◆ **Material to process**
┄┄┄┄┄┄

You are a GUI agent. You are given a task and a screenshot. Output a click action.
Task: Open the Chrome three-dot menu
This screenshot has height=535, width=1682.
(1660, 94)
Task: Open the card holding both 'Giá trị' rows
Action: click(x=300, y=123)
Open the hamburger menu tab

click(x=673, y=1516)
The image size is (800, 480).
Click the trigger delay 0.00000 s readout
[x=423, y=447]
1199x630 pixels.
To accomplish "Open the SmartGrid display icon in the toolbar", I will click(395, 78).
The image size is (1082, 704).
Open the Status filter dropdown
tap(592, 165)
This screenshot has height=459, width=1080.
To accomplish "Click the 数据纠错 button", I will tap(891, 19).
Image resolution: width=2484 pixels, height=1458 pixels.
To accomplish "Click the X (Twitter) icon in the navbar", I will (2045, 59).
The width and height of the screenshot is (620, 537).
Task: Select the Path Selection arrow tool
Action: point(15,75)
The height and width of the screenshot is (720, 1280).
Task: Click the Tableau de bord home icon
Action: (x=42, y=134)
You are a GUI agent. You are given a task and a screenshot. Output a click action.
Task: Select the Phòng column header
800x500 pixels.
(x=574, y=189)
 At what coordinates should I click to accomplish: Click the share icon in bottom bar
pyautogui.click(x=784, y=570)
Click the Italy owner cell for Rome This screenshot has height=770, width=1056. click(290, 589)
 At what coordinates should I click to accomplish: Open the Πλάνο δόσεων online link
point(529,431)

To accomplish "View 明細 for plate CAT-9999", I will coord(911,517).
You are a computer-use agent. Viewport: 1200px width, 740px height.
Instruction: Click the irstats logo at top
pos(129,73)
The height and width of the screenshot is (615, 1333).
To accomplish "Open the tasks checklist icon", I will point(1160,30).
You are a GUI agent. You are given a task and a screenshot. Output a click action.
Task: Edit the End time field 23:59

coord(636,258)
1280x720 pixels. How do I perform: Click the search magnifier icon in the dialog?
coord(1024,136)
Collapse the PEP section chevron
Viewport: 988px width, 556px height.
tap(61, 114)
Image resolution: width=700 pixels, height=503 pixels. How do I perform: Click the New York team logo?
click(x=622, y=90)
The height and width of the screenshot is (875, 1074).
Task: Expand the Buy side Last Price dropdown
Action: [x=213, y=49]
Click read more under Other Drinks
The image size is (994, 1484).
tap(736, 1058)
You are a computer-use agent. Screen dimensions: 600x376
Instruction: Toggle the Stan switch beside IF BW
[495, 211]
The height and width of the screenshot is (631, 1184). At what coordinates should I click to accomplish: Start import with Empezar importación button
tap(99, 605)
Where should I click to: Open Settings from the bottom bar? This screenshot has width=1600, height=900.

┄┄┄┄┄┄

Check each line of the entries above for the word "computer". List the ones that have it.

You are a computer-use agent. Viewport: 1200px width, 740px height.
You are a computer-use agent. Screen dimensions: 600x376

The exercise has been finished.